Cell cycle arrest is necessary for the repair of DNA damage after injury ^[84][143], which generally occurs in senescence and is a critical factor for fibrosis development ^[85][144]. DDR is a cause of cell cycle arrest mediated by the p53/p21 and p16/pRb pathways ^[86][51]. ROS triggers DDR, and DDR promotes ROS production by activating its downstream effectors, including p53 and p21 ^[87][145].

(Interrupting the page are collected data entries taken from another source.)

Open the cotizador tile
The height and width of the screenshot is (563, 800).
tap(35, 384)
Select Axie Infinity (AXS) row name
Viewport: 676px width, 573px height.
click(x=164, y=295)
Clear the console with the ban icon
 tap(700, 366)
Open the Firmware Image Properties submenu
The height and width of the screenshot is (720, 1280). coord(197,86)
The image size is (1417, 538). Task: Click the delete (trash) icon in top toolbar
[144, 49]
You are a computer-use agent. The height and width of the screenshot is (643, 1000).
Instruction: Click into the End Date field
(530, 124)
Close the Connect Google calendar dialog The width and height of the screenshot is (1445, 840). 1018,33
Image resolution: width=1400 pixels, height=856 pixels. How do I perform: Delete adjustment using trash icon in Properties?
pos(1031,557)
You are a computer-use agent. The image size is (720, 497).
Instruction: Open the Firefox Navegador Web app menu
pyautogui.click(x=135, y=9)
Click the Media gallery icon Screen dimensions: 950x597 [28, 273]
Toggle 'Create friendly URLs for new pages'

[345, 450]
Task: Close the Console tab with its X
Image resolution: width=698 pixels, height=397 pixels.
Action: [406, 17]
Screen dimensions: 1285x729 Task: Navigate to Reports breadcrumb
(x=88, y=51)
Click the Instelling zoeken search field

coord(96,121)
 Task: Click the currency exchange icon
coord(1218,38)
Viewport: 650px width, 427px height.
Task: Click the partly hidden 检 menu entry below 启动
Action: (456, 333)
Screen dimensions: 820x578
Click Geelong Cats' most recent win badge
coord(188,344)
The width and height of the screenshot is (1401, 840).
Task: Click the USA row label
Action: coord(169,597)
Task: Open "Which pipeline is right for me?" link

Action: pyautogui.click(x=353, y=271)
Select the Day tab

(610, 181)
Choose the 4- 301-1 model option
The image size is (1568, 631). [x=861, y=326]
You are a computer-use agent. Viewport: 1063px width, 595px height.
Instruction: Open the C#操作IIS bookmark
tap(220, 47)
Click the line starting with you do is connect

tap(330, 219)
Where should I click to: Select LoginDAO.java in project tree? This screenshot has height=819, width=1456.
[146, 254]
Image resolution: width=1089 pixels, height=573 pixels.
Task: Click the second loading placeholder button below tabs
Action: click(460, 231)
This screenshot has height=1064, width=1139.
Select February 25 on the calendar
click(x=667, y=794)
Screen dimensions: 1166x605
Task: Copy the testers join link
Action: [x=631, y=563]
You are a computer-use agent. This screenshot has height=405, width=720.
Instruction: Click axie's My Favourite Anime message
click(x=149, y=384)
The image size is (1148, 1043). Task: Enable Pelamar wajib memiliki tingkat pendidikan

4.3. PBUTs Accelerate Senescence via SASP Factors

During CKD progression, the released inflammatory (SASP) factors activate different pathways and initiate various processes, including senescence and EMT, in tubular epithelial cells ^[88][89][146,149]. As discussed, PBUT accumulation-induced inflammation might be one reason for senescence development. SASP factors such as IL-6, TGF-β1, and CXCL10 were reported to be increased in proximal tubule cells after the treatment with the PBUTs IS and PCS ^[90][142].

5. Conclusions

PBUTs may promote senescence in CKD through the release of SASP factors (e.g., IL-6 and IL-1β) and common senescence markers (e.g., p21 and Laminb1) and trigger oxidative stress, possibly causing mitochondrial dysfunction, promoting an inflammatory response and increased resistance to cell death. As SASP factors are typically profibrotic and proinflammatory mediators, a novel treatment strategy of CKD could be inhibiting the related signaling, thus suppressing SASP expression. Potential novel agents already exist for this, including anti-fibrotic agents (e.g., TGF-β inhibitor and pirfenidone) and anti-inflammatory agents (e.g., the anti-TNF-α monoclonal antibody and infliximab) ^[91][152].